__Aim__: Set down, word for word, the part of the passage about Slovenia's United Left that starts with "Like other new" and goes on through "rather populist discourse?".

__Excerpted passage__:
========================================

United Left protest. https://www.facebook.com/zdruzenalevica/
A lot has been written about the electoral success of Podemos in Spain and Syriza in Greece in the last two years, stimulating a debate among commentators and academics alike about the emergence of a new radical left party family and left-wing populism in Europe.
Little, however, has been said about another new radical left formation in Mediterranean Europe – the United Left (Združena levica) party in Slovenia. Its roots go back to the winter of 2012–2013, when Slovenians joined other protestors around the world in protesting against the unresponsiveness of mainstream political party elites to the plight of ordinary people, corruption and growing socio-economic inequality.
The circumstances surrounding the Slovenian protests therefore reflect those that we have also seen in other parts of Europe: the ideological and programmatic hollowing out of centrist political parties, a lack of vision in governing, and an inability to deal with the growing socio-economic divide.
Whereas Syriza already existed as a radical left coalition of parties and political groups well before the post-2008 wave of protest movements, the United Left sprang out of the protest movement in Slovenia, in the same way Podemos did from the Indignados.
Like other new radical left parties, the Slovenian United Left is facing some crucial questions over its future political strategy. How will it negotiate the internal tensions between the different constituents of the party? Should it continue to use a clearly Marxist discourse to differentiate itself from rival and mainstream parties, or would it fare better with an ideologically ‘lighter,’ and rather populist discourse?
The way the United Left chooses to tackle these questions will determine whether it remains a marginal left-wing party with limited scope for stimulating change, or a party that can generate broad popular support and even effect change through government.
Populist beginnings
The beginnings of the United Left can be described as populist. The protests, which erupted in the second biggest town of Slovenia, Maribor, in November 2012, quickly grew into a country-wide movement as the number of protesters swelled rapidly in consecutive waves of protests.

========================================

__Given material__:
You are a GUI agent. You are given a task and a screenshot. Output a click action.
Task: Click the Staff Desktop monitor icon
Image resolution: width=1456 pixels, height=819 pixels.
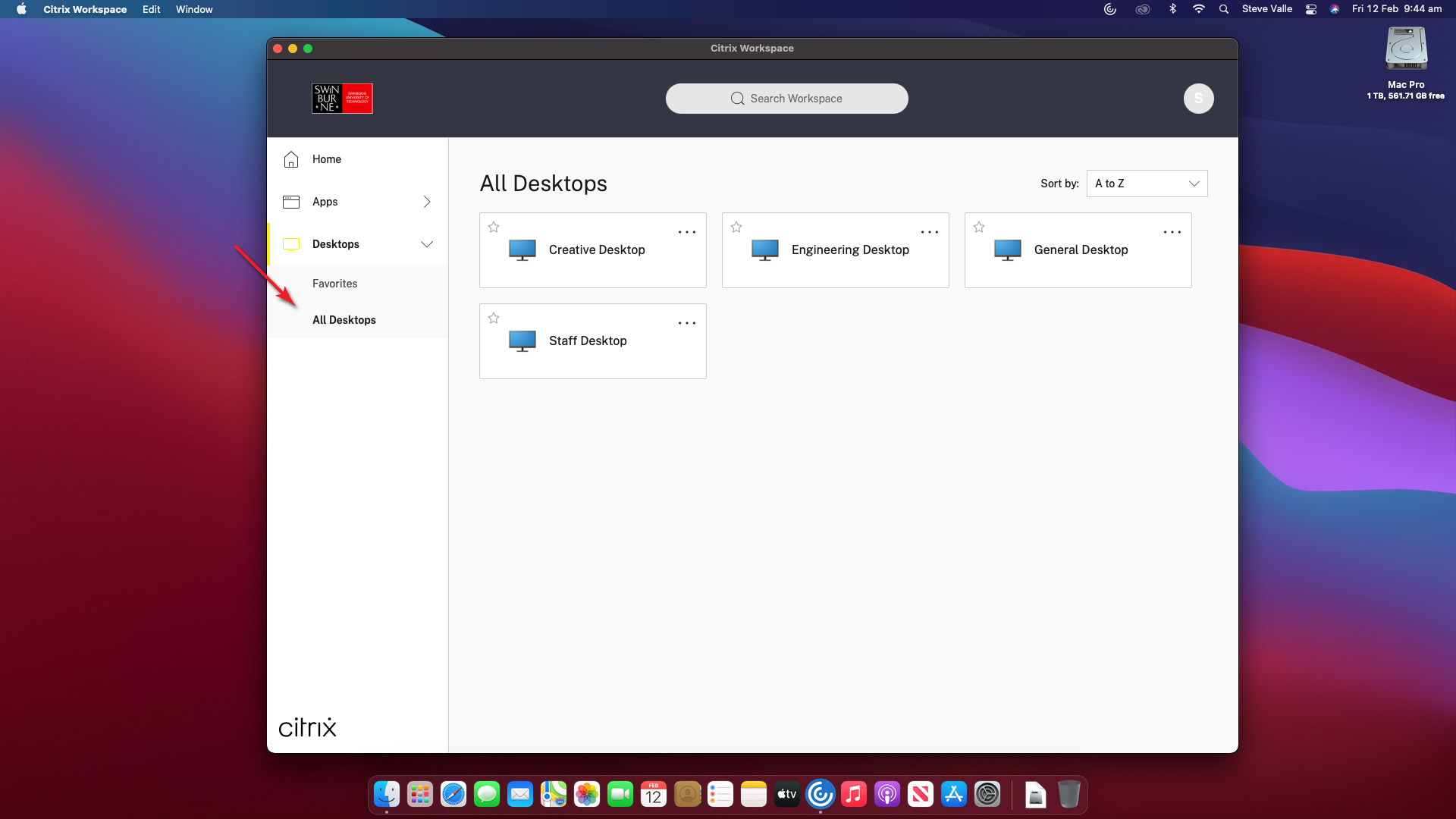click(522, 340)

========================================

__Answer__:
Like other new radical left parties, the Slovenian United Left is facing some crucial questions over its future political strategy. How will it negotiate the internal tensions between the different constituents of the party? Should it continue to use a clearly Marxist discourse to differentiate itself from rival and mainstream parties, or would it fare better with an ideologically ‘lighter,’ and rather populist discourse?